SET TASK 1: Copy out the records below line for line, with no changes.

### SELECTED TEXT ###

Homeless and dependable

I walk under the freeway to get to Office Job from my parking structure four days a week.  Half the time there’s a homeless man who has taken up residence on a street corner that I frequent on my jaunt to work.  When it rains he goes under the freeway to stay dry, takes out the big sheet of semi-transparent plastic he keeps his stuff under, and hides under it himself.  I’m not sure if he does this to make sure he doesn’t get wet (despite the fact that the freeway does a stellar job of this already), or to stay warm.

I pay special attention to homeless people, having spent every Friday for six years (middle school and high school) serving at a soup kitchen.  I’ve become somewhat fascinated with the homeless people I see on a regular basis, most of whom have some kind of mental defect.  I watch them, hoping to figure out the oddly logical justification for their strange behavior.  This man in particular seems very organized.  I have never seen him so much as make eye contact with anyone, let alone ask for money (or even speak for that matter).  He never stands completely erect, and is very much in his own mind, which is  in and of itself, kind of fascinating.  I wonder what he thinks about.  I wonder why he seeks refuge under that thick sheet of plastic while the freeway keeps him dry.

Today it rained.  Per usual, he was under the freeway and wrapped in plastic.  Per usual, the visual he creates freaked me out a little.

amorphous blob incoming

To the untrained eye, he looks like a trashcan whose bag has been blown out of the can by heavy winds.

### INFORMATION SUPPLIED ###

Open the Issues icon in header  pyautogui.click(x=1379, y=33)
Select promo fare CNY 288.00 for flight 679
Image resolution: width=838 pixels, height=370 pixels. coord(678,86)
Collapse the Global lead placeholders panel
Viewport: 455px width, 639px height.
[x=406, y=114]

###

SET TASK 2: Decide whether each statement below agrees with the text about the homeless man under the freeway, and answer yes or no, quoting the words from the text that decide it. (a) The writer served at a soup kitchen every Friday for six years. (b) The man often asks people for money. (c) The writer walks under the freeway five days a week.

TASK RESULT 1:
Open the Issues icon in header  pyautogui.click(x=1379, y=33)
Select promo fare CNY 288.00 for flight 679
Image resolution: width=838 pixels, height=370 pixels. coord(678,86)
Collapse the Global lead placeholders panel
Viewport: 455px width, 639px height.
[x=406, y=114]

TASK RESULT 2:
(a) Yes: "having spent every Friday for six years (middle school and high school) serving at a soup kitchen"
(b) No: "I have never seen him so much as make eye contact with anyone, let alone ask for money"
(c) No: "I walk under the freeway to get to Office Job from my parking structure four days a week."